EDIT: I have absolutely no problem with buying over priced gadgets if it saves me heaps of time or benefits the family in one way or another (both applies to my brewery purchase as an example), but if I can buy the same or a similar item cheaper, then I will (and again, same applies to my brewery purchase, though still over prised).


----------



## brettprevans (5/5/13)

Have u done a google seach? Im not being a smart arse. Its what I did wheny wofe came back from a thermomix party and wanted one. Heaps of good reviews on it and its competitors. Whirlpool has even posted up the Choice website conparison article which you nrmally need yo pay for. 

Theres a fairly comprehensive review on a blog called something like avgerage joe. No nonense. 

I dont have one and im no way convinced about any of the products. Esp for $2k. Im also not convinved aboit it suiting a family of 5 (which mine is). Youd have to cook everynight and thats just not going to happen. 

Therss quite a bit of info on importing tjem also. Most ate grey imports so id do research catefully before going down that road.


----------



## brettprevans (5/5/13)

citymorgue2 said:


> Have u done a google seach? Im not being a smart arse. Its what I did wheny wofe came back from a thermomix party and wanted one. Heaps of good reviews on it and its competitors. Whirlpool has even posted up the Choice website conparison article which you nrmally need yo pay for.
> Theres a fairly comprehensive review on a blog called something like avgerage joe. No nonense.
> I dont have one and im no way convinced about any of the products. Esp for $2k. Im also not convinved aboit it suiting a family of 5 (which mine is). Youd have to cook everynight and thats just not going to happen.
> Therss quite a bit of info on importing tjem also. Most ate grey imports so id do research catefully before going down that road.


http://outbackjoe.com/macho-divertissement/australian-places-and-general-travel/thermomix-review-a-mans-perspective/

http://www.google.com.au/search?site=&source=hp&ei=NSSGUZCfHIfIlQXolYCwBg&q=thermomix+whirlpool&oq=thermomix+&gs_l=mobile-gws-hp.1.0.41l3j0l2.4836.7408.0.9485.11.8.0.3.3.0.271.1232.2-5.5.0...0.0...1c.1.12.mobile-gws-hp.IbMq0noVNzg&rlz=1Y1XIUG_enAU520AU520


----------



## komodo (6/5/13)

My mum has one and swears by it. She also has a 20odd grand AGA stove as well though so for my parents its not like the $ really means much. (Oh how I wish I was in that position).
I've used it and I'll be honest I'm pretty impressed by it. Mums would have to be 5 year old. Actually possibly older than that cause I was still living at home when she bought it and I've lived out of home since I was 21 pretty much (I'm 28 now).
I've not used a bellini or any of the other clones but I have looked at them and IMO they don't come close to the build quality just to look at and hold.

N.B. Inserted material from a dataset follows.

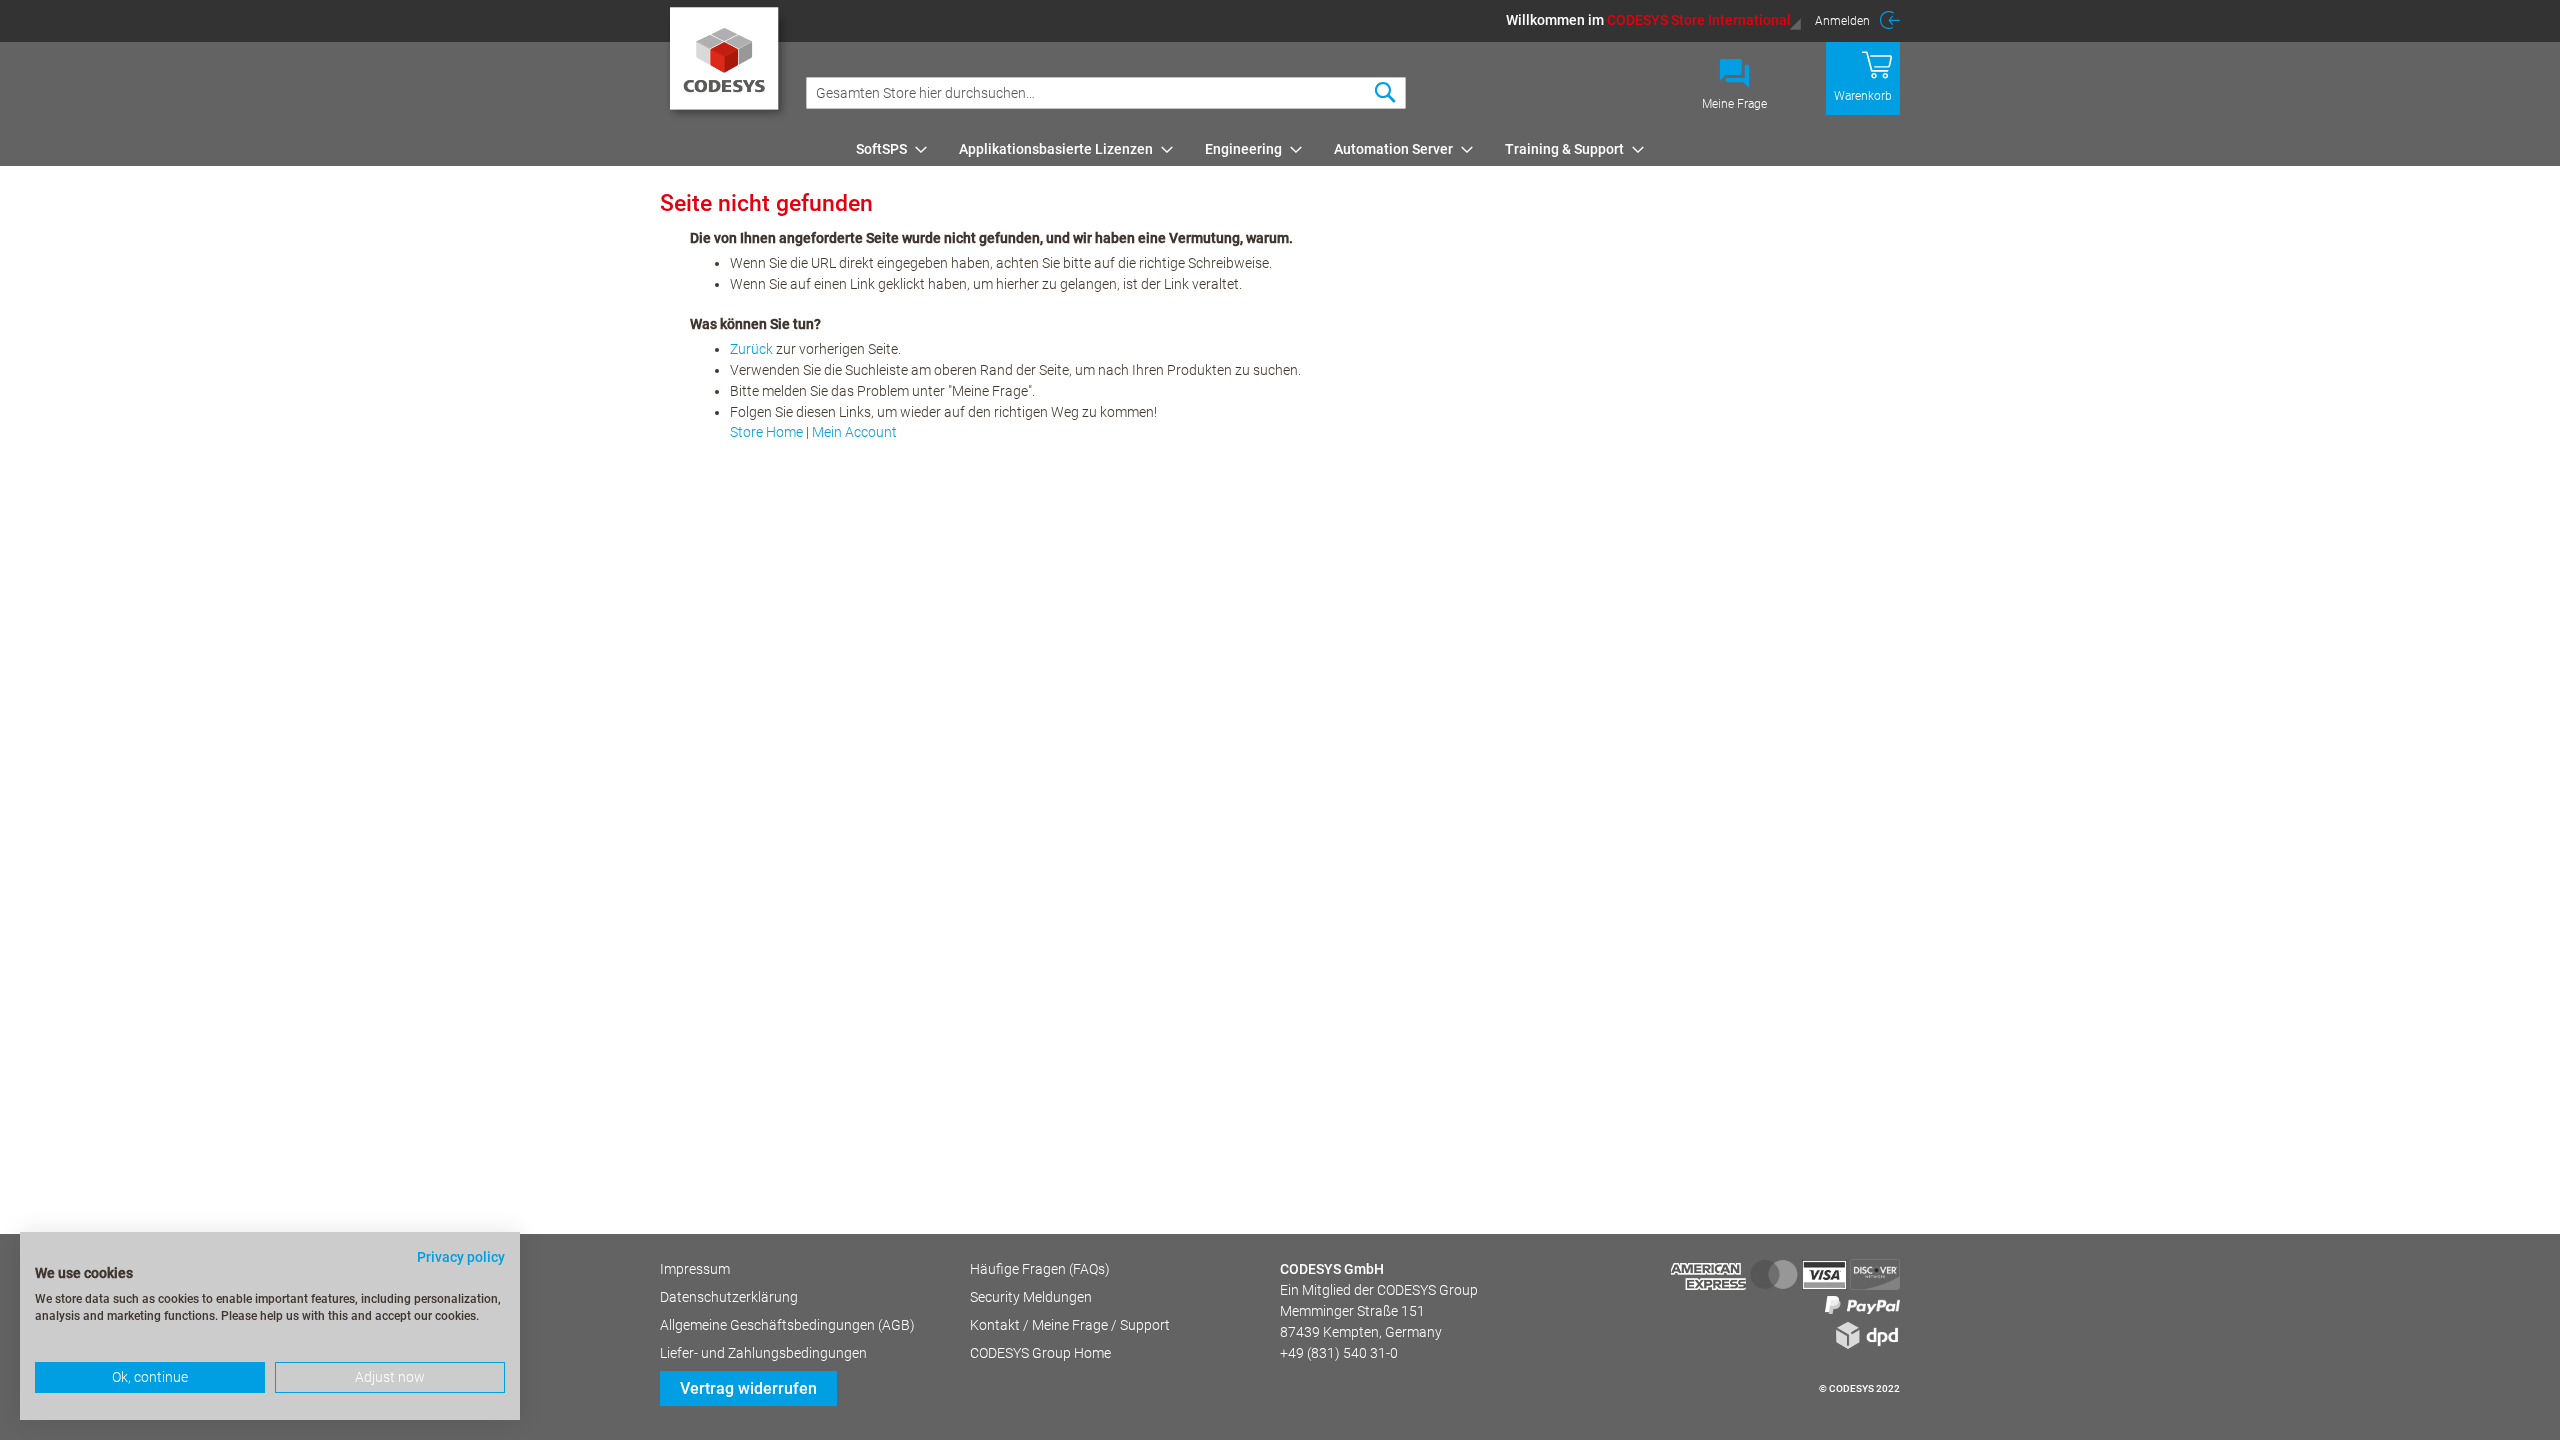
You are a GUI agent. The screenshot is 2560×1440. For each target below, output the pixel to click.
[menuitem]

However I also own a kitchenaid because IMO they are the best as well even though I've looked at the kenwood and the sunbeam equivalents. I can see the pros to the others but I just felt more comfortable with the kitchenaid. Sometimes brand marketing works and maybe that's why I feel how I feel about the Thermomix.

Personally I couldn't swallow forking out $2k for one. My sunbeam blender, magimix food processor and my kitchenaid plenary mixer work for me. Though I suppose if I was buying again the thermomix isn't much more than those three items and pretty much does most stuff the three of them combined do plus more. Tough call.
I know the girl that runs the cooking school that I've done a couple of courses at has 3 kitchenaids in her cooking school and 2 thermomixes plus one of her own that she often brings in also. Interestingly she wont use the kitchenaid unless theres someone doing the course who has one at home and want to know how to do something with the kitchenaid.
This said she is a sales agent for the thermomix (though she doesn't tell you this unless you ask where you can buy one).

I think mum paid more like $1200 for hers though. Like I say this was quite some years ago. I could probably swallow $1200 for one in all honesty thinking about it but I don't think I could swallow $2k. YMMV.


----------